I am the Master of Form, and from me all forms proceed.
I am I . . .
And, because he is himself, therefore he is no self; the terror of darkness, and the blindness of night, and the deafness of the adder, and the tastelessness of stale and stagnant water, and the black fire of hatred, and the udders of the Cat of slime; not one thing, but many things. Yet, with all that, his torment is eternal. The sun burns him as he writhes naked upon the sands of hell, and the wind cuts him bitterly to the bone, a harsh dry wind, so that he is sore athirst. Give unto me, I pray thee, one drop of water from the pure springs of Paradise, that I may quench my thirst.I feed upon the names of the Most High.

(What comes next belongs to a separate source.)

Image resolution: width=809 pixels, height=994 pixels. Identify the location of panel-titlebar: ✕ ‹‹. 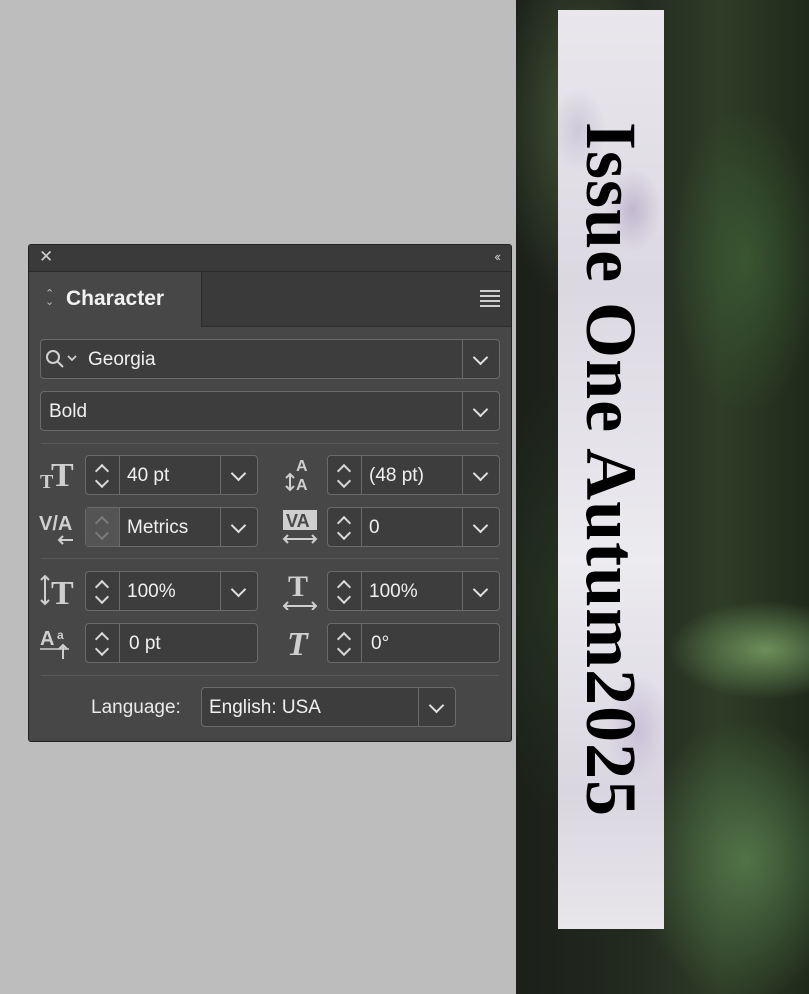
(270, 258).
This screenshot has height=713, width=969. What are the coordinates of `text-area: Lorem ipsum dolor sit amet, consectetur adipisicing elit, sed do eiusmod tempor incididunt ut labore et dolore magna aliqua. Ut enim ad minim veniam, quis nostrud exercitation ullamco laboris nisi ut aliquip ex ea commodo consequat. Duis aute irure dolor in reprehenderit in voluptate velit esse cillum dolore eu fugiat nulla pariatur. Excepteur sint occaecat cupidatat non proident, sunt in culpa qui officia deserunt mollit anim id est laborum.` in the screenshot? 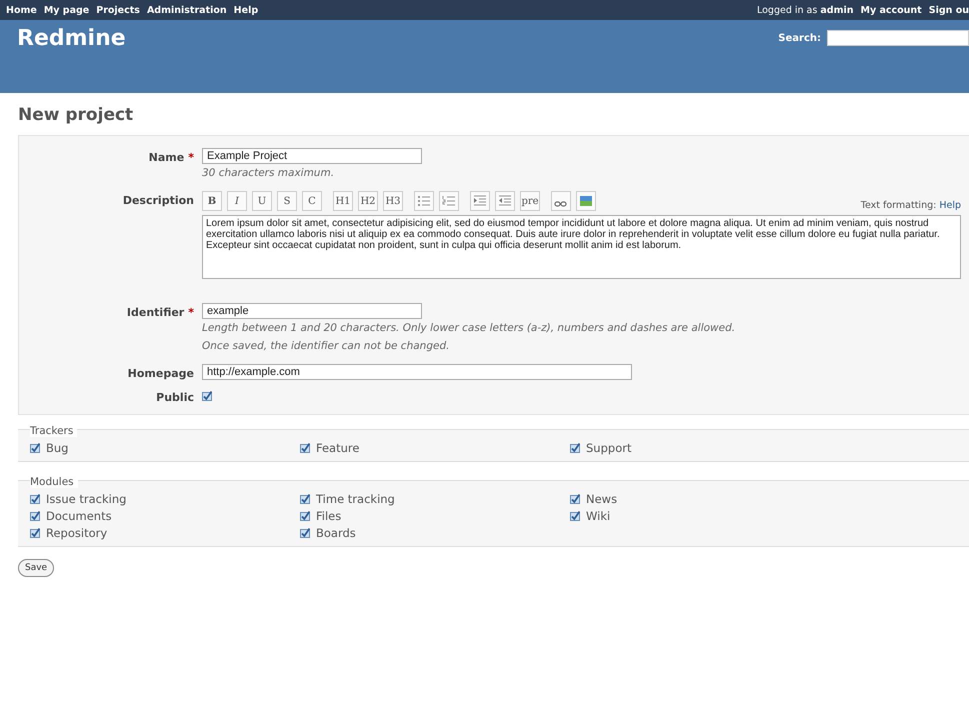 It's located at (582, 247).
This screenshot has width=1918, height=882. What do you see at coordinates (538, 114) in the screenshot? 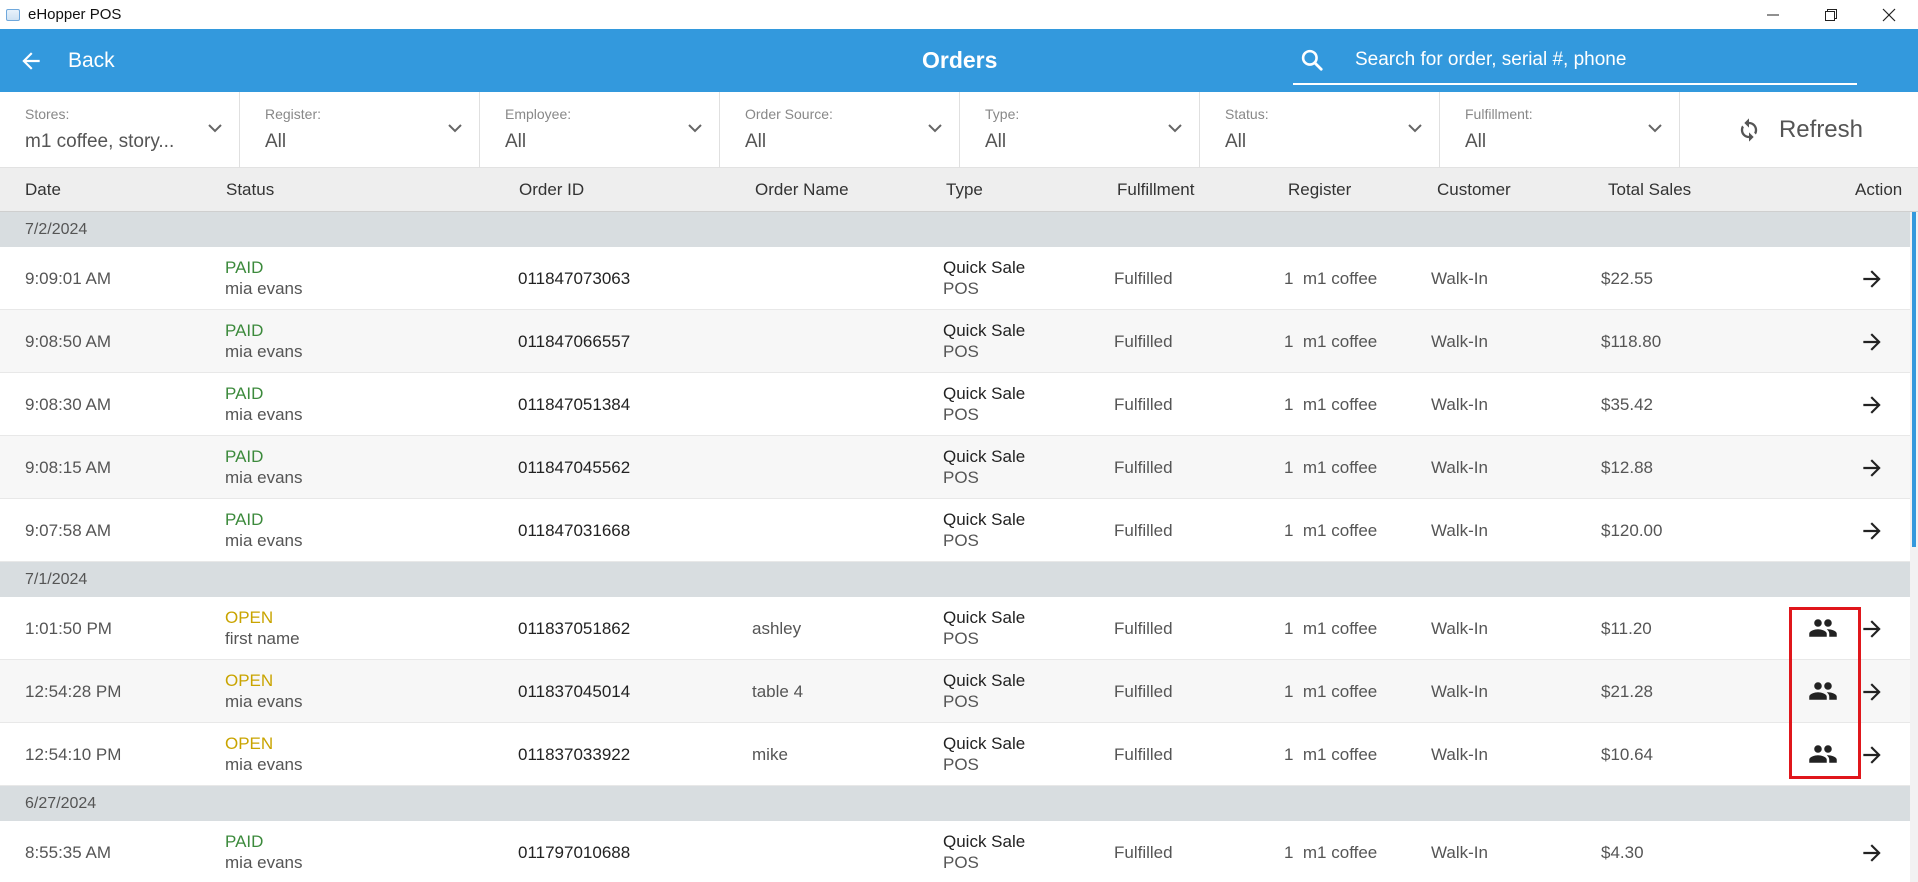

I churn them in my jaws, and I void them from my fundament. I fear not the power of the Pentagram, for I am the Master of the Triangle. My name is three hundred and thirty and three, and that is thrice one. Be vigilant, therefore, for I warn thee that I am about to deceive thee. I shall say words that thou wilt take to be the cry of the Aethyr, and thou wilt write them down, thinking them to be great secrets of Magick power, and they will be only my jesting with thee.”
—Aleister Crowley, The Vision and the Voice
“Full magical initiation is not possible without an understanding of the so-called qliphotic paths which are, in practice, as real as the shadow of any object illuminated by the sun . . . the mature occultist must put aside the toys of superstition and face fearlessly the Trees of Eternity whose trunks and branches glow with solar fire, but whose roots are nourished in the dark.”
—Kenneth Grant, Nightside of Eden
America, as the world’s preeminent principality, is the pit boss, the reigning archon in the whole gang of powers keeping in place our rapidly deteriorating world-system. America’s dayside consciousness is manifest destiny, Jesus giving us the A-bomb, cops throwing flash grenades into cribs, billionaires riding penis rockets into space. It is the empire at the supposed end of history, building monuments to itself glowing with solar fire. It is the demon Choronzon proclaiming, “I am I.”
But what is the underside of this America, the nightside of the decaying empire that, if it were allowed to emerge, might unsettle and overturn this dayside image of America, or at least allow us to live amidst its hyperreality?
Route 333 is a journey into the nightside of Americana that has always been there, a look at the high strangeness of American culture, roots nourished in the dark. It is at home in the psychogeography of old diners, down-on-your-luck casinos (shrimp cocktails still 99¢), Coney Island sideshows, yellowing pulp novels, new age UFO cults, the lonely desert highway at dusk.
The American nightside explored here sometimes fascinates and sometimes repulses. Like Choronzon, because America is itself, Ronald Reagan’s supposed “shining city on a hill,” therefore it is “no self; the terror of darkness, and the blindness of night” (Aleister Crowley). But it is also a place with “a fire for every experience and an obsession for freedom,” both dazzling and dizzying (Lana Del Rey).
Writing about the qliphotic nightside in The Shadow Tarot, Linda Falorio argues that we must “begin to integrate these archaic atavisms, the world of the Nightside of the Tree, world of the Shadow, with emerging adumbrations of whom or what we as humans might become.” So we journey into the nightside of America — to dredge up what we might find there, to see if we might emerge again into the desert sun.